I’m in the library. I flip open my phone to check my schedule when suddenly a call comes in. Normally my phone would give me the choice of taking the call or ignoring it, but because I had just happened to open the phone, the call automatically picks up. Damn.

So now I have a choice: I hang up on a colleague, or I answer the call and tell her that I’ll call her right back. So I decide to answer the call and about three seconds after I say “Hello?” a librarian comes over, red in the face, shoots me a look that could kill and through gritted teeth grunts “NO CELL PHONES IN THE LIBRARY.” The velocity she comes at me with is startling. Fortunately she goes away before my “fight or flight response” fully kicks in. I tell my colleague that I’m in the library and I’ll call her right back.

Look, I know that there is a no cell phones rule in the library.

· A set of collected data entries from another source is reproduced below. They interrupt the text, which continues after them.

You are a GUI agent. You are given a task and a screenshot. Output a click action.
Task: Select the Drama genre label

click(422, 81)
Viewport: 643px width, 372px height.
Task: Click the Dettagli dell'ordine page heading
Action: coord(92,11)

I am aware of this. But why does the librarian need to get so excited about this? Had she waited another five seconds she would’ve heard me telling my colleague that I was in the library and I needed to call her back. But I’m guessing she assumes that I had bad intent–that I was either unaware or unconcerned of the library’s cell phone policy. Her outburst was jarring — is she aware of the impact that her intensity has on other people?

Being on the receiving side of such intensity got me thinking about myself. Do I do this to other people? Am I even aware of it? And if I do, what can I do to manage my own intensity?

I think one powerful way to hit all of his intensity off before it even starts is to be very careful about making assumptions about other people–especially bad ones. The road forward is to give the benefit of the doubt upfront, be curious and take a moment to find out the other person’s situation, and then act accordingly.

Quick negative judgments are harmful and unnecessary–we can do better.